The recent Nature report on lack of H5N1 sharing pointed out the fact that the number of 2005 H5N1sequences at WHO is remarkably low. Although WHO attributed this to a poor yield in isolating virus, that explanation is just the tip of the scandalously poor surveillance by WHO and affected countries.
Reports on false negatives in both southern and northern Vietnam have generated a serious undercount in human cases. The cited examples suggest that almost 80% of the H5N1 cases in the south have been missed, Since the north has reported milder cases, it seems likely that the number of missed cases in the north may be markedly higher.
The north has yet to report results from H5N1 outbreaks in Quang Binh, Haiphong, and Quang Ninh. Media reports indicated 1000 samples had been collected and some or all were being sent to the CDC in mid April, yet no results have been announced.
In marked contrast to 2004, there are no 2005 H5N1 sequences at Genbank. At this time last year there were 65 isolates and 139 gene sequences from 2004 H5N1 isolates.
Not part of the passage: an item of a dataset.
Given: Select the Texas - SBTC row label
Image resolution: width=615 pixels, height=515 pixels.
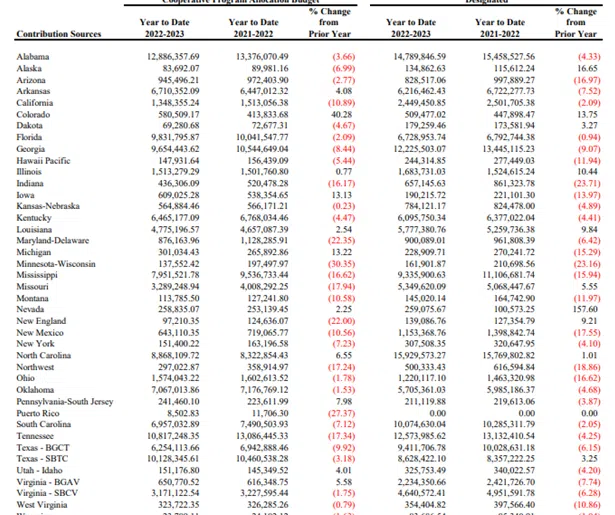Looking at the screenshot, I should 42,459.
The number of publicly available sequences by the end of May totaled 111 from 60 isolates. As of today there are zero 2005 sequences available at GenBank. The number of 2004 sequences currently available has grown to 610 from 156 isolates throughout eastern Asia, yet there are no 2005 H5N1 sequences publicly available.
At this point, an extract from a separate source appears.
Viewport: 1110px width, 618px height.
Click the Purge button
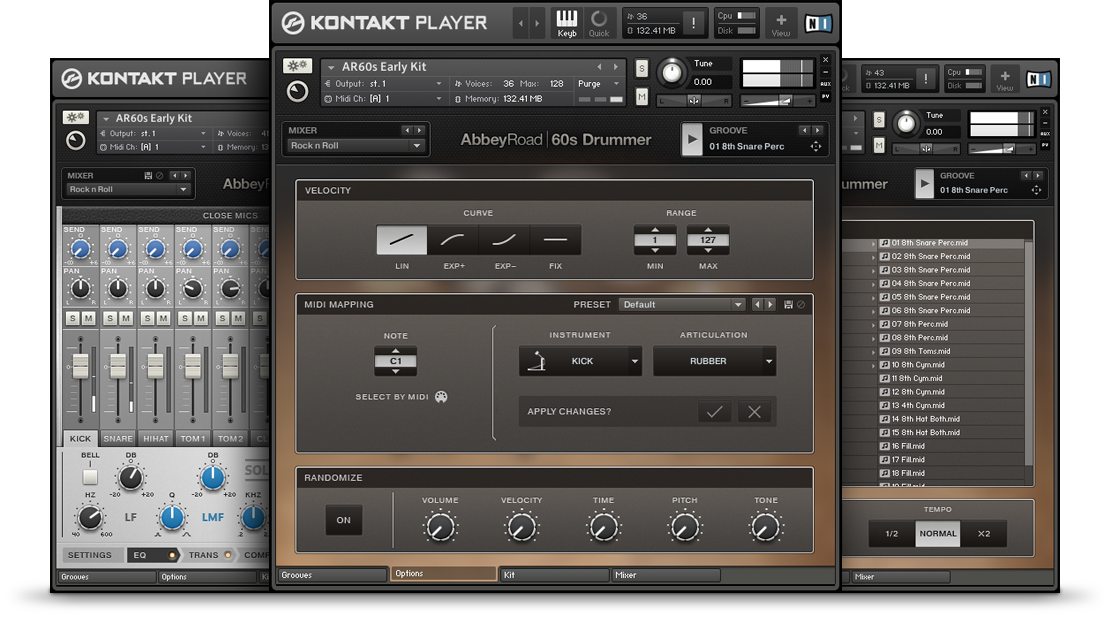[589, 84]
The rich database of 2004 isolates allows for rapid analysis of new 2005 H5N1 sequneces, yet WHO is looking for reassortment with human genes, which has never been reported for H5N1 in spite of 4 distinct human outbreaks in 1997, 2003, 2004, 2005. WHO still believes the evolving H5N1 genetic changes are from random mutations instead of elegant evolution via recombination.
2005 H5N1 infections in Vietnam, Cambodia, Thailand, and Indonesia have all been acknowledged.
If sharing isn't a problem, then why no sequences at GenBank?
Pandemic unpreparedness is becoming increasingly obvious.